A young Bulgarian girl who really wanted us to take her picture.
Sofia is a strange place, such beauty mixed in with sadness. You can see impressively ornate Austro-Hungarian buildings and parliaments beside derelict abandoned homes, brand new flagship Mercedes zooming by old men begging for change, 6 foot tall supermodels dripping in jewelry walking past children with no shoes. None of it makes sense.
Another house used to live here.
Next on our tour, sushi and drunken walking…
Matt and I hate appointments, the responsibly of being at a certain place at a certain time is far too taxing on us, we like to live minute by minute when we travel. One of our favorite things to do in Sofia is pig out on sushi and rose wine and we discovered that by reserving online we can get 20% off the entire bill! So it was set in stone, 6pm at Happy Sushi, we had to be there rain or shine (how could we handle all this stress!).
We stopped at a cool underground pub along the way and chatted with a group of Austrian men who vacation together in a new country every year to drink beer and get away from their wives (I hear the wives have their own outings). I just love Europe and how easy it is to travel around here.
I’m telling a fascinating story here…I’m pretty sure I’m drunk.
5:55pm, yay we made it!
I don’t have any sushi photos but believe me it was delicious!
We stopped at the indoor market before it closed and stocked up on snacking sausages. Smokey, ooey gooey homemade sausages, drool!

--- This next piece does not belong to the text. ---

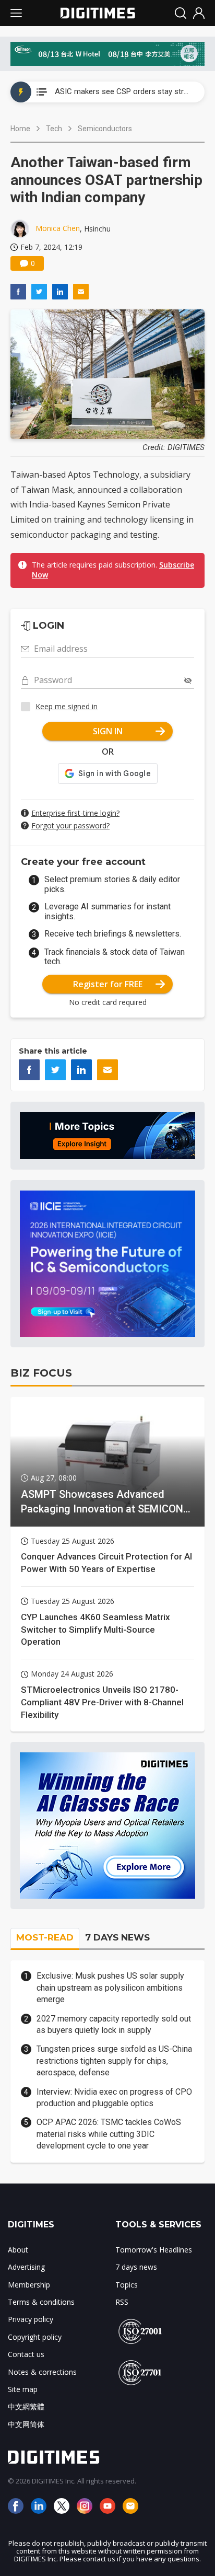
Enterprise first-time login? (75, 813)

We slowly made our way back to the camper and drank some more wine, ate snacks and watched a few episodes of Anthony Bourdain before falling asleep.
Another thing we like to do in Sofia is explore the residential areas (Matt calls them ‘suburbia’). Mazes of communist era block buildings with courtyards and playgrounds with old men playing cards and drinking coffee and rakia.
Once in a while you can find little cafes, Bulgarians are crazy about cafes.
All streets lead to Vitosha street, the main pedestrian road lined with shops and cafes.